> _Input for this task_
◆ ◆ ◆ ◆ ◆ ◆ ◆

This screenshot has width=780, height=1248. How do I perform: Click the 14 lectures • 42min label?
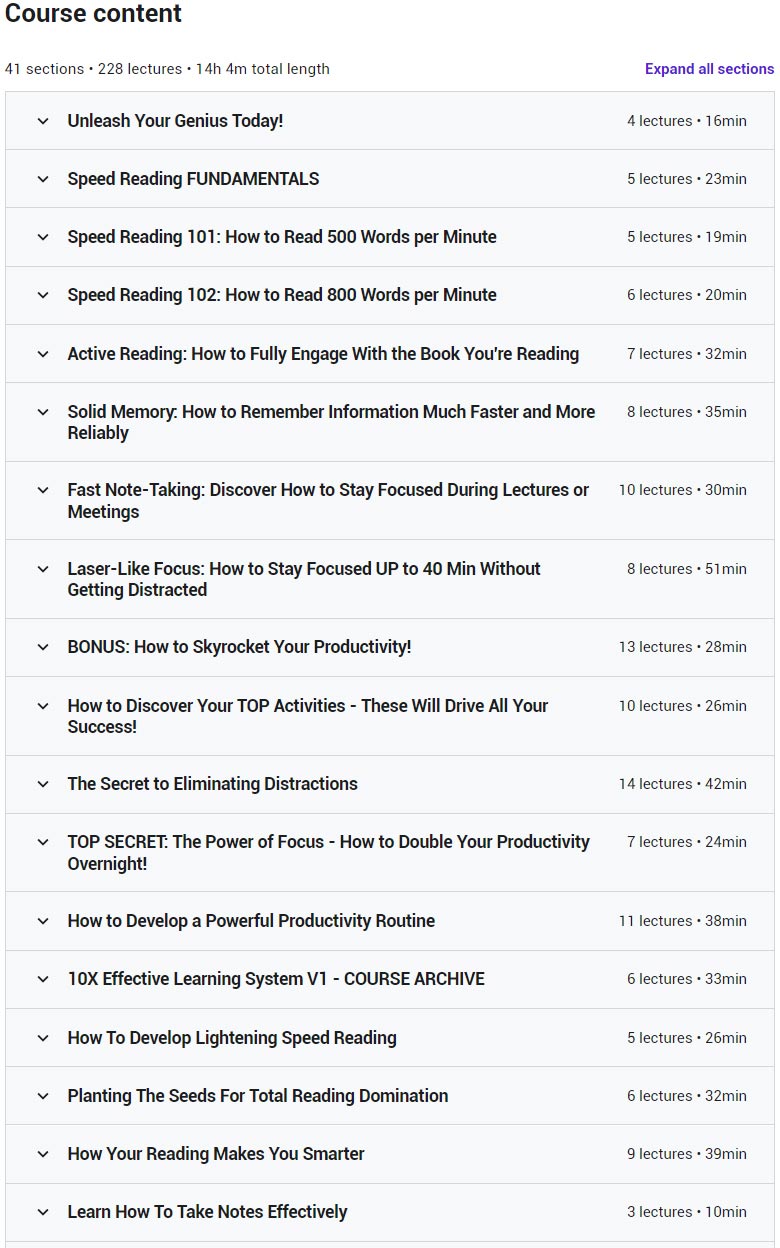pos(682,784)
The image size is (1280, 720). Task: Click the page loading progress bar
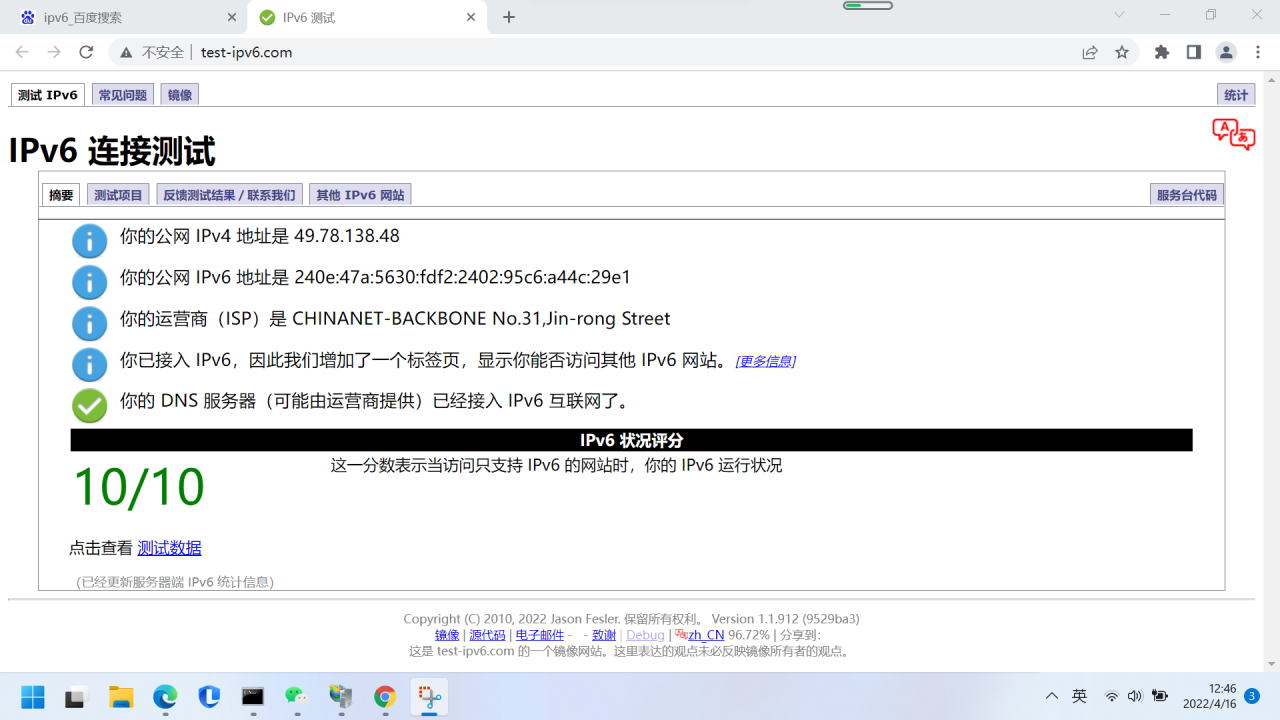[866, 5]
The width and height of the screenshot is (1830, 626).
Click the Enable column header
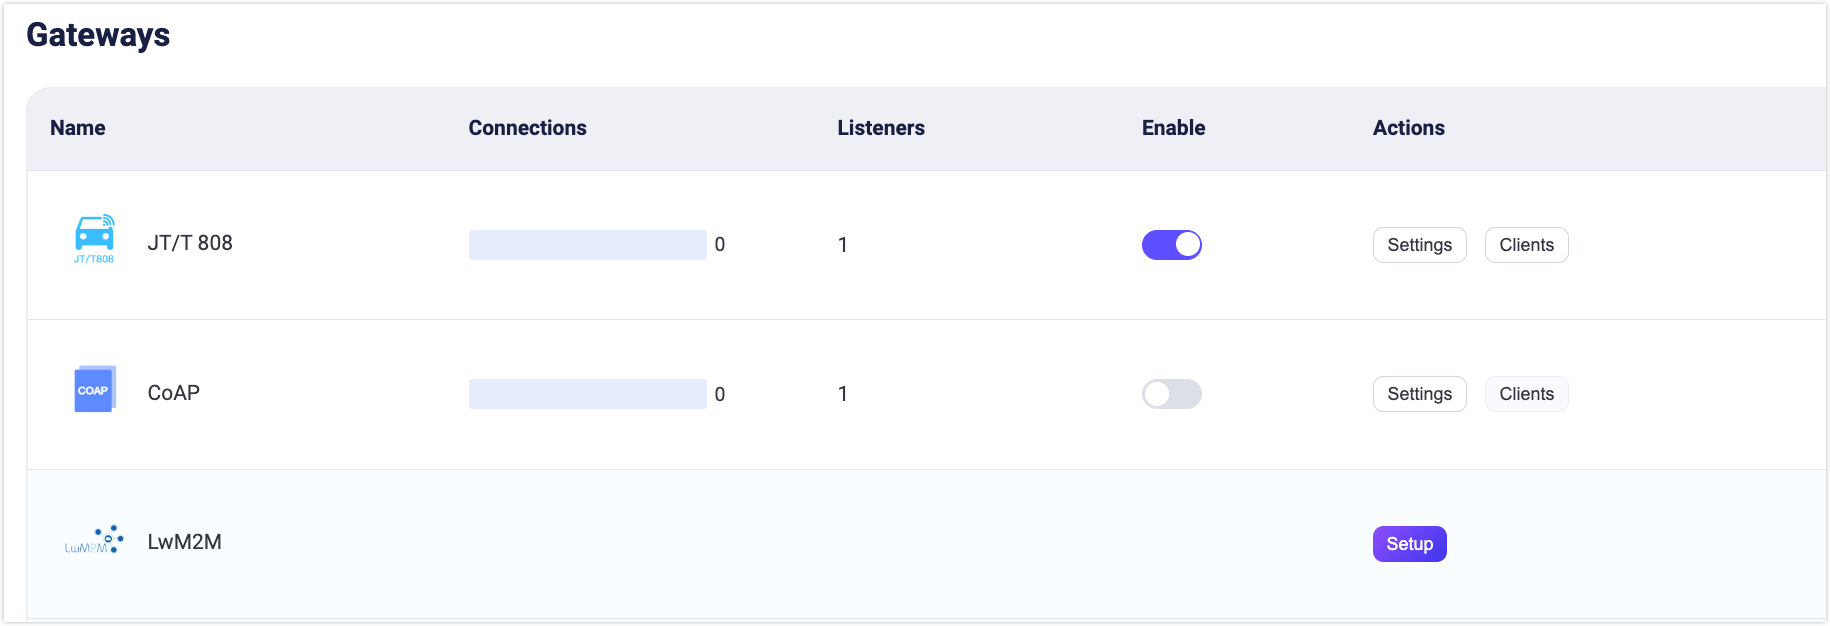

◆ ◆ ◆ ◆ ◆ ◆ ◆

> _Try it_
Set every entry down again word for word, but not the pictures.

> _Your response_
This screenshot has width=780, height=1248. How do I perform: Click the 14 lectures • 42min label?
pos(682,784)
The image size is (1280, 720). Task: Click the page loading progress bar
[866, 5]
The width and height of the screenshot is (1830, 626).
Click the Enable column header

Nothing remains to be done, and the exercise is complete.